= ЧТО СДЕЛАТЬ =
Ответьте на вопросы по фрагменту о повести Гоголя:
1. Чьё мнение о мотиве блаженного бессмертия приводится в начале?
2. Что, согласно цитате, не подвластно смерти?
3. Каким писателем назван Гоголь в последнем предложении?

Мотив обретённого после долгих страданий блаженного бессмертия в повести Гоголя, считает В.Маркович, “вывернут наизнанку: смерти не подвластна, напротив, обида. Казалось бы, за пределами земной жизни должны бы потерять значение все земные счёты. Но у Гоголя бессмертная душа за гранью земного бытия одержима жаждой мщения (то есть находится во власти бесовской силы и бесконечно далека от христианского спасения. — В.Ш.) и само это мщение вершит… Выходит, что «законы создателя» перестают действовать даже в ином мире” [Маркович, 154]. Если следовать подобным формально правильным рассуждениям, неизбежно напрашивается вывод о том, что в петербургском анекдоте Гоголя в свёрнутом виде содержатся богоборческие мотивы, пусть автором субъективно не осознаваемые, но легко прочитываемые и угадываемые проницательным читателем. Однако это полностью противоречит всем нашим знаниям о Гоголе-христианине, самом религиозном русском писателе-мистике.

= СОХРАНЁННЫЕ ЗАПИСИ =
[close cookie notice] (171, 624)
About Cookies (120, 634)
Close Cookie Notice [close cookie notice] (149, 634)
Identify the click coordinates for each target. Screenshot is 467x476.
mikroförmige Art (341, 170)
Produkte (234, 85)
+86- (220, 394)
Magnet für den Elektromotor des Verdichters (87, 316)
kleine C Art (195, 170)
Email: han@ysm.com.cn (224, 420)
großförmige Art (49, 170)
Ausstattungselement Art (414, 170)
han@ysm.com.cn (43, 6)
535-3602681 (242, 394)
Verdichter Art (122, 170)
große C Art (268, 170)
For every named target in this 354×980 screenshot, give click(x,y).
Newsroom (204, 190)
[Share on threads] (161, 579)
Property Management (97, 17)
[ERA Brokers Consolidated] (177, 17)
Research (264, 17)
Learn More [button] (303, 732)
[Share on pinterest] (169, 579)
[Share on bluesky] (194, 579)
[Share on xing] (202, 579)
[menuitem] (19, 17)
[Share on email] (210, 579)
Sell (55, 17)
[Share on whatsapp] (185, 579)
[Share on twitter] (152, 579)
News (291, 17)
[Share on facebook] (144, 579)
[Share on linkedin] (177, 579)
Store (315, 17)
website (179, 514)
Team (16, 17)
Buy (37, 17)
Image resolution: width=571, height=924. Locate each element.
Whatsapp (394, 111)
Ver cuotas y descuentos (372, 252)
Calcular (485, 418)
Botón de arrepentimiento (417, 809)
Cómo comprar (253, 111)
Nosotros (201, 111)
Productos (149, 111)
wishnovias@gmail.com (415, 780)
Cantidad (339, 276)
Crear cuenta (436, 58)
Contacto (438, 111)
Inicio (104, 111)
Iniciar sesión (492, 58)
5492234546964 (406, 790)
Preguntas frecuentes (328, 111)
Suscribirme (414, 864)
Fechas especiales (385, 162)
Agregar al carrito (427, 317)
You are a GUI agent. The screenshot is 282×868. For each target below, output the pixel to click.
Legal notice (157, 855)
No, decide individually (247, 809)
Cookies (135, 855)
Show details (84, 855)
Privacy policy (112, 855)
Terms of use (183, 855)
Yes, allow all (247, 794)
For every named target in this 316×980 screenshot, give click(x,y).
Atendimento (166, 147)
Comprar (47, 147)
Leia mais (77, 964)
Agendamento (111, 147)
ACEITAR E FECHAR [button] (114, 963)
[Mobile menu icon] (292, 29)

= РЕЗУЛЬТАТ =
1. В. Марковича.
2. Обида.
3. Самым религиозным русским писателем-мистиком.